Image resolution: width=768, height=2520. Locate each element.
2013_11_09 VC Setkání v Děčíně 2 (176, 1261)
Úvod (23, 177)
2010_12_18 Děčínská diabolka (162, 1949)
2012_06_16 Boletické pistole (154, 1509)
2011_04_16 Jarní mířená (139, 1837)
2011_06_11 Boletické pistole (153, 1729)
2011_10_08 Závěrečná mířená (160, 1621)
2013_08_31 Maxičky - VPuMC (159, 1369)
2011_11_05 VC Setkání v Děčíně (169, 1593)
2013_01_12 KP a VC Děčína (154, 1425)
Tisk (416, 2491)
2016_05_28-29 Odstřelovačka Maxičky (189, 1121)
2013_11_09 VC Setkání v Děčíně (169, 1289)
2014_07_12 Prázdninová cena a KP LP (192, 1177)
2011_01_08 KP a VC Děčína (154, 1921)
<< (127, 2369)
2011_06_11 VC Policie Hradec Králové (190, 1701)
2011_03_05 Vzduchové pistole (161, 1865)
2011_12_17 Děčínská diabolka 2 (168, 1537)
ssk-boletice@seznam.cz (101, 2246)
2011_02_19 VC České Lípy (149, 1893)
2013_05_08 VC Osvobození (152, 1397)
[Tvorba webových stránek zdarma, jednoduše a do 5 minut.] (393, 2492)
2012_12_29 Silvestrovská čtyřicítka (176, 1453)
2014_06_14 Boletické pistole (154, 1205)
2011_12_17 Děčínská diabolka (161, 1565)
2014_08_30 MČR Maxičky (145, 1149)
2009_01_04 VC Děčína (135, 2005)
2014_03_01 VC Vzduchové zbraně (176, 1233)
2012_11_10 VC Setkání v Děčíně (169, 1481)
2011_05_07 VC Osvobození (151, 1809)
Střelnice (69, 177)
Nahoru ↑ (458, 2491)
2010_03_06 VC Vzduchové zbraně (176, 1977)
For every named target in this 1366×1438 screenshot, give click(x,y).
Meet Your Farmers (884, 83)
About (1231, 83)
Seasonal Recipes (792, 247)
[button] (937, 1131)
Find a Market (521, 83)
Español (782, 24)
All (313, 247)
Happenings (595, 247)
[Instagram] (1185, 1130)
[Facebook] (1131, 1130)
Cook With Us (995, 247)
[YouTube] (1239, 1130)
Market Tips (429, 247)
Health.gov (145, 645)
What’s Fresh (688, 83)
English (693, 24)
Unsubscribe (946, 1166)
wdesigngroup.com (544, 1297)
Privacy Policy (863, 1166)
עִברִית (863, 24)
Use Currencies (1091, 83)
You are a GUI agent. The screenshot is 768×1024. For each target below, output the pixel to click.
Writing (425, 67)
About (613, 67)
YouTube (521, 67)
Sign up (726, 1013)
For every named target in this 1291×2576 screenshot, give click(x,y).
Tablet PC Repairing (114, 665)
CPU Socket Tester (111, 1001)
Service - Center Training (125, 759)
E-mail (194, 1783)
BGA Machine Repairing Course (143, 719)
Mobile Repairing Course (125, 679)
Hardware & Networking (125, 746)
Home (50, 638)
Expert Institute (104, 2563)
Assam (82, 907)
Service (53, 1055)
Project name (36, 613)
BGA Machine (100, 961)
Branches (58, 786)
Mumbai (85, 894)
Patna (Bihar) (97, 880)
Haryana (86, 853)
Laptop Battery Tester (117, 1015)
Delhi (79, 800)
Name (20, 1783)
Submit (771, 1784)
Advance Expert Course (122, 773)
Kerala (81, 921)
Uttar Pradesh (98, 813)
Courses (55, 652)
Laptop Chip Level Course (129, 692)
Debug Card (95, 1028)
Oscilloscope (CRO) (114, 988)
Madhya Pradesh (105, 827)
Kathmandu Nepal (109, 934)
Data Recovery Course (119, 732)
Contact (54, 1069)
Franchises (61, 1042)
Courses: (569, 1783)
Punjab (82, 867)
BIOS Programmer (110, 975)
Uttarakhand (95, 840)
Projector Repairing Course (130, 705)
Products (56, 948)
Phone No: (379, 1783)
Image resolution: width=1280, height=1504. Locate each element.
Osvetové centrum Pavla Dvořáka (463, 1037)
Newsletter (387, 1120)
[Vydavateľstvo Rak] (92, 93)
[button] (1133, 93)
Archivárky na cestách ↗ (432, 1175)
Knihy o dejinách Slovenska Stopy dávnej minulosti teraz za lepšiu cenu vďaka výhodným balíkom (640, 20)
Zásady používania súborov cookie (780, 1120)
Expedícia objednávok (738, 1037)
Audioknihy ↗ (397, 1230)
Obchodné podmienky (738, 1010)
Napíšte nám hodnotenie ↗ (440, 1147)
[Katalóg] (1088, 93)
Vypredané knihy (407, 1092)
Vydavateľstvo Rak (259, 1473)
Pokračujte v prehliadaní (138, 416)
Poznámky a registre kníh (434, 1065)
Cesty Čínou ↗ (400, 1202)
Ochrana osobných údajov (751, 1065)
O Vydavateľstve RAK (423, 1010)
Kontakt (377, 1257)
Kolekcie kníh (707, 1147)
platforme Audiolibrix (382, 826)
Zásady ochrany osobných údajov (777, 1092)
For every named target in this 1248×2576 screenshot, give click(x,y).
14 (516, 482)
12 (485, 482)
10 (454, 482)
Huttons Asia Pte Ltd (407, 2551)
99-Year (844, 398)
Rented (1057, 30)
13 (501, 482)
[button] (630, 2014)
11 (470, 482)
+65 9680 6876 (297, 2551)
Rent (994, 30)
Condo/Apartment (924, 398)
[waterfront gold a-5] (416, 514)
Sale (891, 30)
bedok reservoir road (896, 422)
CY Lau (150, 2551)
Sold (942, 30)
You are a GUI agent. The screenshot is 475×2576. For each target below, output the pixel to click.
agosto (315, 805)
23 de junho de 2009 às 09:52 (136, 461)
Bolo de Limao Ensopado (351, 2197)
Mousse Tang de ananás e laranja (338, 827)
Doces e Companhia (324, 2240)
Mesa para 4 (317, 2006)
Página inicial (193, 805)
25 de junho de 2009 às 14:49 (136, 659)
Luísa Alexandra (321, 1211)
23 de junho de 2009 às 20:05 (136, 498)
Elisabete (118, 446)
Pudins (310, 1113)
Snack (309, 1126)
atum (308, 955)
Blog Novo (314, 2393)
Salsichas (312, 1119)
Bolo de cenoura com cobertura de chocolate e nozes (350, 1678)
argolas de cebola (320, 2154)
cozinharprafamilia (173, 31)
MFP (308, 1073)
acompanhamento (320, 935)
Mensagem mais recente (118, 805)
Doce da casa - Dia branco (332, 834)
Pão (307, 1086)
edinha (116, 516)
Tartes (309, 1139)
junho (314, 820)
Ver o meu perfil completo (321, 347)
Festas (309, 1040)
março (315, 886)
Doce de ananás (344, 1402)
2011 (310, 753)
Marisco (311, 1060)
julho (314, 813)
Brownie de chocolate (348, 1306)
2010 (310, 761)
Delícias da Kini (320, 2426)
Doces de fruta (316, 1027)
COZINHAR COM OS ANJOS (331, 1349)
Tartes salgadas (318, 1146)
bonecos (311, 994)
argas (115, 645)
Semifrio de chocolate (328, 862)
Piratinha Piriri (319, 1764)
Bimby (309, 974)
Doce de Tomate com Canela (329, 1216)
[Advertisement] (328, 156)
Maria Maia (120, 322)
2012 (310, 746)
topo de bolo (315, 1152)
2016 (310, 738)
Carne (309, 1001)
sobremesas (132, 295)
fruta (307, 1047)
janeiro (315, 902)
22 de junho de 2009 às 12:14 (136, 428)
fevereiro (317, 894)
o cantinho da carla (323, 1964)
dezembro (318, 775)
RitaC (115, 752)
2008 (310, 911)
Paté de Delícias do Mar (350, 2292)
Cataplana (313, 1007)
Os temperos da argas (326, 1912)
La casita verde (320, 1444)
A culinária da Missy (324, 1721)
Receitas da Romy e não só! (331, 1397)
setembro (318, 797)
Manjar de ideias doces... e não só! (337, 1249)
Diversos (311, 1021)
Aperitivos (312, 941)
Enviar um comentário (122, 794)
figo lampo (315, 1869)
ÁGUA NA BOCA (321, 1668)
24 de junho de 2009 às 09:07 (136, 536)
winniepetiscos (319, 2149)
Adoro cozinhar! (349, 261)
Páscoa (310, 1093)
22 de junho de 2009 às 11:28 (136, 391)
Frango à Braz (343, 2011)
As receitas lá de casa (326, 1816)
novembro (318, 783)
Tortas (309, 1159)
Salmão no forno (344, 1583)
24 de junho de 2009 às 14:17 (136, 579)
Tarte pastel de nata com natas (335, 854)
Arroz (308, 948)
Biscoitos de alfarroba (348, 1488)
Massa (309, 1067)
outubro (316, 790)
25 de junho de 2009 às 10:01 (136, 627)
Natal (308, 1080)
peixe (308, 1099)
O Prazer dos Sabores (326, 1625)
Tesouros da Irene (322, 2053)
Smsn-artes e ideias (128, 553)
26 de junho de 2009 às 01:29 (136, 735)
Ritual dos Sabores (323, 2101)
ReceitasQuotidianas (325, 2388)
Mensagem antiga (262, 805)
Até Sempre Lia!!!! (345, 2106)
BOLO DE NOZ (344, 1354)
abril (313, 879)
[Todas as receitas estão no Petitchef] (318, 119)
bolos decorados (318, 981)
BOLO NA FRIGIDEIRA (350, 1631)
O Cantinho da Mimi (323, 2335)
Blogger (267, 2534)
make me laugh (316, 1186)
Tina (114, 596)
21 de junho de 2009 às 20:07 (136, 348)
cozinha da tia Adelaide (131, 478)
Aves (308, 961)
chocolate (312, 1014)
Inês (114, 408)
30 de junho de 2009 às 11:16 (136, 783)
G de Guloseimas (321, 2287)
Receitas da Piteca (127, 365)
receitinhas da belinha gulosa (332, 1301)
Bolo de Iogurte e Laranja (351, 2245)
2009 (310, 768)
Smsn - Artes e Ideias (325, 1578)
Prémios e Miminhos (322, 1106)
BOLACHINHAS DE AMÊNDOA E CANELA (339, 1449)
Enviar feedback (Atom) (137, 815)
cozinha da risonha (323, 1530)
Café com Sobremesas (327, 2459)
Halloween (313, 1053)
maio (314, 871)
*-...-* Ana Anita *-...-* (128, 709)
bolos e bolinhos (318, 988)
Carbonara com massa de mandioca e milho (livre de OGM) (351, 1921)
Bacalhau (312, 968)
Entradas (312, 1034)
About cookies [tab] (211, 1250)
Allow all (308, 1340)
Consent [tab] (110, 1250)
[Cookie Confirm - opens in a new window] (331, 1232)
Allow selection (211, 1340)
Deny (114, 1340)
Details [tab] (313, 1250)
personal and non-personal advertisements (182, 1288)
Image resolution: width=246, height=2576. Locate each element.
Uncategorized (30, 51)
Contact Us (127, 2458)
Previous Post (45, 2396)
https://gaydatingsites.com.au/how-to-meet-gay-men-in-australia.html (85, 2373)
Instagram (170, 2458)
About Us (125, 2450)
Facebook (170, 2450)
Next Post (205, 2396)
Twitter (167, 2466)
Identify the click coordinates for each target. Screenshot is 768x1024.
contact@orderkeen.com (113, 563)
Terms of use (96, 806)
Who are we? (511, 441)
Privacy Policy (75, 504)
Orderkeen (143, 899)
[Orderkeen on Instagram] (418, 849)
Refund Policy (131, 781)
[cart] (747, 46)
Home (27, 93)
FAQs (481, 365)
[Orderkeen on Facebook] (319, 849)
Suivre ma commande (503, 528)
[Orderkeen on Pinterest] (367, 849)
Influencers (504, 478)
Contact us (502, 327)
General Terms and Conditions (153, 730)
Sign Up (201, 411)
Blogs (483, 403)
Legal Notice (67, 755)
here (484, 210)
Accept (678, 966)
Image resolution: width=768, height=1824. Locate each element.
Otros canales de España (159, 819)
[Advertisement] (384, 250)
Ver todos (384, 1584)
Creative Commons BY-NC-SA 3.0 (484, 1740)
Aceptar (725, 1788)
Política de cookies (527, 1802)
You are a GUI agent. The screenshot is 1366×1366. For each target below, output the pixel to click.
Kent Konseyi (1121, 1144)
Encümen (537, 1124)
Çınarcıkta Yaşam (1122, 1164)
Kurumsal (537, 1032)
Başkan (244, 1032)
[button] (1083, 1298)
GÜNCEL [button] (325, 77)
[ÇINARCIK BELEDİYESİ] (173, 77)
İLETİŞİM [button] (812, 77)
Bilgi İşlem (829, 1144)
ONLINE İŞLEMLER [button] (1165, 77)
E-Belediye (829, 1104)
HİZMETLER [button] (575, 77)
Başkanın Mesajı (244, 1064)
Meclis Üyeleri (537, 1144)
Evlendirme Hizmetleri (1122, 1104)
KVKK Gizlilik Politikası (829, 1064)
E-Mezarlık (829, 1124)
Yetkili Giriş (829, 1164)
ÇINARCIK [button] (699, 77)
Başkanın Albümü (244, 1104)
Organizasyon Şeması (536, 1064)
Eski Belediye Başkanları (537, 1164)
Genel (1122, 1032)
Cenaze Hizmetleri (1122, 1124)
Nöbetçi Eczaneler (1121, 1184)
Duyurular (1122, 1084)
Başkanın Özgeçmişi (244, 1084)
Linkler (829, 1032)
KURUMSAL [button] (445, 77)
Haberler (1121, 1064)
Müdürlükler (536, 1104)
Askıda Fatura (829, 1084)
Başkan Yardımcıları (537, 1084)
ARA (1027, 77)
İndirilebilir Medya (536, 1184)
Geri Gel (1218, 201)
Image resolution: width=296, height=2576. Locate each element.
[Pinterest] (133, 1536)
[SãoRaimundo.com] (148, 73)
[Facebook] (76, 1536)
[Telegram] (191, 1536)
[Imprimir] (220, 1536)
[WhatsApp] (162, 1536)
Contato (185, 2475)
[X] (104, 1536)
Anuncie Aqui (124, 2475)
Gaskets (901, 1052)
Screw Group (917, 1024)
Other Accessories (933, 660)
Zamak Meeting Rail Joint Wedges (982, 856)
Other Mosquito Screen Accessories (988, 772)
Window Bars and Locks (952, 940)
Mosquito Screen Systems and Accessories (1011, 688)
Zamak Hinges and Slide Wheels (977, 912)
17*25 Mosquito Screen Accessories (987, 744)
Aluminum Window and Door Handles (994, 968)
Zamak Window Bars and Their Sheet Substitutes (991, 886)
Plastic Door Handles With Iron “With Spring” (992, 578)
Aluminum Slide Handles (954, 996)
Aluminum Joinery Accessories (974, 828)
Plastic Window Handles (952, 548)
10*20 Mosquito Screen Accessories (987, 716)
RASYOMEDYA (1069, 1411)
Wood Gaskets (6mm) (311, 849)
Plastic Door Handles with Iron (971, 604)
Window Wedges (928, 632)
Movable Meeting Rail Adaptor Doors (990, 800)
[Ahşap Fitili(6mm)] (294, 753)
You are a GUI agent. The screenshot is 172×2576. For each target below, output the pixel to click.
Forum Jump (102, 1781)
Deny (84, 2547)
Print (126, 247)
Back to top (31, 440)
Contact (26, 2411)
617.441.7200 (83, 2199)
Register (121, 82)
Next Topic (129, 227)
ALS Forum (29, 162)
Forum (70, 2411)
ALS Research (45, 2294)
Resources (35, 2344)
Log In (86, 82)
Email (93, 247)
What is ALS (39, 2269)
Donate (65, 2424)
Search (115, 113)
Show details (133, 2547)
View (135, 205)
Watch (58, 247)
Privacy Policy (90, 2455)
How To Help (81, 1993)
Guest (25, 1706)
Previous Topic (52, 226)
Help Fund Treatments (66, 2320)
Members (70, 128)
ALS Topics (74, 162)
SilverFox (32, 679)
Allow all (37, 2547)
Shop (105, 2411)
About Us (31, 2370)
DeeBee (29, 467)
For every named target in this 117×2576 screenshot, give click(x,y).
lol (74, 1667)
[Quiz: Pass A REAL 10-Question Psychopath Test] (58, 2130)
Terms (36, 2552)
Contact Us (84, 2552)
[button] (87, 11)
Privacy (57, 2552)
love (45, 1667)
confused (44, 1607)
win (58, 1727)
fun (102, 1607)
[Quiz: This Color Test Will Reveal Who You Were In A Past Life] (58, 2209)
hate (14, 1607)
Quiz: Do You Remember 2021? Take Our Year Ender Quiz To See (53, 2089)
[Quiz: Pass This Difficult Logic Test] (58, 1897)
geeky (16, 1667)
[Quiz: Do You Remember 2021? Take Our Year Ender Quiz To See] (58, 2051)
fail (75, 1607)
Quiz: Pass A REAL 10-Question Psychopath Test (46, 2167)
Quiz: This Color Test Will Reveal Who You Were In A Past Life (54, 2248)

^^^^^^^^

## [ABOUT THIS EXERCISE]
Retype only this portion of the data above: the line containing "2011_04_16 Jarní mířená (139, 1837)", the line containing "About (1231, 83)", and all lines between them, exactly.

## [SOLUTION TO THE EXERCISE]
2011_04_16 Jarní mířená (139, 1837)
2011_06_11 Boletické pistole (153, 1729)
2011_10_08 Závěrečná mířená (160, 1621)
2013_08_31 Maxičky - VPuMC (159, 1369)
2011_11_05 VC Setkání v Děčíně (169, 1593)
2013_01_12 KP a VC Děčína (154, 1425)
Tisk (416, 2491)
2016_05_28-29 Odstřelovačka Maxičky (189, 1121)
2013_11_09 VC Setkání v Děčíně (169, 1289)
2014_07_12 Prázdninová cena a KP LP (192, 1177)
2011_01_08 KP a VC Děčína (154, 1921)
<< (127, 2369)
2011_06_11 VC Policie Hradec Králové (190, 1701)
2011_03_05 Vzduchové pistole (161, 1865)
2011_12_17 Děčínská diabolka 2 (168, 1537)
ssk-boletice@seznam.cz (101, 2246)
2011_02_19 VC České Lípy (149, 1893)
2013_05_08 VC Osvobození (152, 1397)
[Tvorba webových stránek zdarma, jednoduše a do 5 minut.] (393, 2492)
2012_12_29 Silvestrovská čtyřicítka (176, 1453)
2014_06_14 Boletické pistole (154, 1205)
2011_12_17 Děčínská diabolka (161, 1565)
2014_08_30 MČR Maxičky (145, 1149)
2009_01_04 VC Děčína (135, 2005)
2014_03_01 VC Vzduchové zbraně (176, 1233)
2012_11_10 VC Setkání v Děčíně (169, 1481)
2011_05_07 VC Osvobození (151, 1809)
Střelnice (69, 177)
Nahoru ↑ (458, 2491)
2010_03_06 VC Vzduchové zbraně (176, 1977)
For every named target in this 1366×1438 screenshot, give click(x,y).
Meet Your Farmers (884, 83)
About (1231, 83)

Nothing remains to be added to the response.